Révélée au Tout-Paris par une fantaisie mythologique du théâtre des Variétés, Nana commence à faire son chemin dans la haute société du second Empire, enflammant les désirs et déchaînant les passions. Après elle, tous les lambeaux pourrissants d'une vieille société qui se meurt. Le personnage de cette jeune femme est représenté dans toute sa richesse, avec ses ambitions et ses emportements, ses calculs et ses contradictions. Fille des bas-fonds, elle semble mue par une véritable rage de destruction une fois parvenue aux plus hauts rangs de l'échelon social. Elle se plaît à casser tout ce qui peut passer entre ses mains blanches, brisant les hommes comme de simples sucriers de porcelaine. Pourtant, Zola ne cesse de l'affubler du qualificatif de "bonne fille" et nous répète souvent qu'elle n'est pas fondamentalement méchante. Nana est finalement comparée à une mouche d'or : "mouche de soleil, enveloppée d'ordure". C’est clinquant et triste, cette histoire de jeune fille qui, inconsciemment, se jette avec fureur dans ce beau monde auquel elle n’appartient pas et le pourrit, sans même le faire exprès, en criant son innocence.
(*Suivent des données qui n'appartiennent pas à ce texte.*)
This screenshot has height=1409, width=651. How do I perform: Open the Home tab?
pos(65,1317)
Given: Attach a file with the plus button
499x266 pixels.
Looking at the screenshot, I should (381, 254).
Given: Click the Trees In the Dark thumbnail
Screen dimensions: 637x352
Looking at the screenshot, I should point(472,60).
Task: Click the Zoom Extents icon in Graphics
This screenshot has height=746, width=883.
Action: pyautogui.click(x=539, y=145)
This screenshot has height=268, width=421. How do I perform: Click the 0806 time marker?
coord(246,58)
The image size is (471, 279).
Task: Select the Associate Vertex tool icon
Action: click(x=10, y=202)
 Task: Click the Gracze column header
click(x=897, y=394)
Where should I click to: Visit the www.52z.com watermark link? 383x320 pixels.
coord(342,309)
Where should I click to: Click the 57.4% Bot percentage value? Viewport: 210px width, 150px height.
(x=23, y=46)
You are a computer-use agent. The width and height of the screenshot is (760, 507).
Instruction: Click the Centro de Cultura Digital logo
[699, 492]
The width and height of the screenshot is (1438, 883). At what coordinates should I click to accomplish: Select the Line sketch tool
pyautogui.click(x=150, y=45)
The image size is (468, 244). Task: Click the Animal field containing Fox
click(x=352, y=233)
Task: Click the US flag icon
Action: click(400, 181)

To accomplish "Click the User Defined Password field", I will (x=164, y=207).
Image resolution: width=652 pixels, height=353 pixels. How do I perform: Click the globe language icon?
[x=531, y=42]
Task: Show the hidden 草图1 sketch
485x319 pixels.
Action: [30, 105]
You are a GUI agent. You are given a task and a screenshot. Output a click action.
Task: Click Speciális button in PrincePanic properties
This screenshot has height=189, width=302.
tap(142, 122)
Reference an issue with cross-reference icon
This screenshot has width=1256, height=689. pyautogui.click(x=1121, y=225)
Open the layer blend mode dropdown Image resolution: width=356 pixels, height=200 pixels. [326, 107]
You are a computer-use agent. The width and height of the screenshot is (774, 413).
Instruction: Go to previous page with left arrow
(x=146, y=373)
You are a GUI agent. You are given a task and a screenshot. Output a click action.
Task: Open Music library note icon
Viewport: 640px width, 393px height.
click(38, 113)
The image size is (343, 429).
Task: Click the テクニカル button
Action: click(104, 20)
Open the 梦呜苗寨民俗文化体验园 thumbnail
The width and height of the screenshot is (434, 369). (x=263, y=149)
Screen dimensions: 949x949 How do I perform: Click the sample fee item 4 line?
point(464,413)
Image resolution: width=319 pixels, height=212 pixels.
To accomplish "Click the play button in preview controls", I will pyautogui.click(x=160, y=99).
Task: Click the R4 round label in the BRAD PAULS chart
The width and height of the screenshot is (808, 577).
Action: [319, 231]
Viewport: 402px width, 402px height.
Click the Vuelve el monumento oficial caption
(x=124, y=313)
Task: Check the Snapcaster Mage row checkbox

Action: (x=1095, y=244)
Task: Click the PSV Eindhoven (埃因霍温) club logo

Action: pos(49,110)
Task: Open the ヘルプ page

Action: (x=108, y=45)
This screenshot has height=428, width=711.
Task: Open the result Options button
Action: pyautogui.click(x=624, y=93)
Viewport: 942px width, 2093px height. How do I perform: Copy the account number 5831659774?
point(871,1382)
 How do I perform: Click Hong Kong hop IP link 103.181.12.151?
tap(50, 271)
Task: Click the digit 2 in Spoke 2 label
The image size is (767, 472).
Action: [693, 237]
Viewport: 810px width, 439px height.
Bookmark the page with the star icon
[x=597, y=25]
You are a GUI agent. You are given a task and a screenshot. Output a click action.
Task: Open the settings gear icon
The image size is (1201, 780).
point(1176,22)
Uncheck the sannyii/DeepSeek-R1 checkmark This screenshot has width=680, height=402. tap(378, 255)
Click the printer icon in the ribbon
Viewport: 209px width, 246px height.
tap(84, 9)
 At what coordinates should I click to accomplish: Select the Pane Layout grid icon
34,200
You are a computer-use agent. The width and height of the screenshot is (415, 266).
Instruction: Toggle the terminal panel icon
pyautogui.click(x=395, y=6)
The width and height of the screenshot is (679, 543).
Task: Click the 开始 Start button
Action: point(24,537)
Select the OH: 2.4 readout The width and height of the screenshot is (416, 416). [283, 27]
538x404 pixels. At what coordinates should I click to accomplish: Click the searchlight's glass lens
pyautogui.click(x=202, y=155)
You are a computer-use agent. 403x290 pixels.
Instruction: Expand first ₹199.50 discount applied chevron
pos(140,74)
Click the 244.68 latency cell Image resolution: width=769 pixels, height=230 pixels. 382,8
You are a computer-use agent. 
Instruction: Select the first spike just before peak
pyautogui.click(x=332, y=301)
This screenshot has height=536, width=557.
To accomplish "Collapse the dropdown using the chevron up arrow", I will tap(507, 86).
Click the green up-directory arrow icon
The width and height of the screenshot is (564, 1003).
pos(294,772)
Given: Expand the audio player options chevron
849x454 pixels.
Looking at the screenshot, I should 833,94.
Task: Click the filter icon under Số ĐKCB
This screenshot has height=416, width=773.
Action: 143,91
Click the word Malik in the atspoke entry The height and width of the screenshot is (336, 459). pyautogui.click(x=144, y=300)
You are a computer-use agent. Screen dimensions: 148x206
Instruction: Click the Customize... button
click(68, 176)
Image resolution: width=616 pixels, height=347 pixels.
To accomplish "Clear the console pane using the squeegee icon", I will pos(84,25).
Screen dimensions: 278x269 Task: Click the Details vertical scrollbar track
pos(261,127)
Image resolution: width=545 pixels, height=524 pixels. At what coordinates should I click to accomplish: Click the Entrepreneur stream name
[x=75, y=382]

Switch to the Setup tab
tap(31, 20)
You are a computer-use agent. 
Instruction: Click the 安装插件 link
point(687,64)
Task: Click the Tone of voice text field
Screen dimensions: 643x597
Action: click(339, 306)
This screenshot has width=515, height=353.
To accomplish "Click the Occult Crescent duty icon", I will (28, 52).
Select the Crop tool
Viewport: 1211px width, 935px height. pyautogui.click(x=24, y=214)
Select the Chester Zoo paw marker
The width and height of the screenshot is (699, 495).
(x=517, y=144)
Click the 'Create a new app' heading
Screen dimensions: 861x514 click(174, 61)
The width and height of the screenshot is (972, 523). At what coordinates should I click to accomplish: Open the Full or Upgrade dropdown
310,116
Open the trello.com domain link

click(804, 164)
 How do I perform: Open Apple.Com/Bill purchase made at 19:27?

Par son histoire et celle des personnages alentours - hommes qui la poursuivent et autres filles du milieu, Zola nous donne à voir une décadence en marche, la ruine d'une société dont les pilliers sont depuis longtemps vermoulus. Dans un long flot de descriptions étudiées, de dialogues truculents où la distinction côtoie le vulgaire, l’auteur fait se frôler deux mondes que tout oppose : une vieille élite mourante, figée et dévote face à un peuple de petits artistes et de courtisanes qui s’échelonne du plus bas souillon à la cocotte de luxe. Et finalement, ce que l'on tire de tout cela, c'est que sous les masques court le même relent de pourriture, des plus vils quartiers aux grands hôtels particuliers. Etrangement, j'ai songé au Journal d'une femme de chambre, en lisant certaines considérations, certaines expressions de la part de Nana et des autres courtisanes : dans le roman apparaît fréquemment l'idée que le vice n'est pas l'apanage des bas milieux et que les riches, sous leur visage respectable, sont généralement bien plus pervers qui quiconque. "Les scènes changent ; les décors se transforment ; vous traversez des milieux sociaux différents et ennemis ; et les passions restent les mêmes, les mêmes appétits demeurent." disait Célestine dans le roman d'Octave Mirbeau. La sensualité et l'érotisme de Nana l'ont d'ailleurs fait passer aux yeux de nombreux lecteurs, pour un roman pornographique, ce qui sera également le cas pour Le journal d'une femme de chambre. Bien sûr, le rapprochement s'arrête là, Zola et Mirbeau n'ayant pas du tout la même chose à nous dire à travers leurs écrits et pas du tout la même façon de le faire ; cependant je n'ai pu m'empêcher de faire le parallèle durant ma lecture.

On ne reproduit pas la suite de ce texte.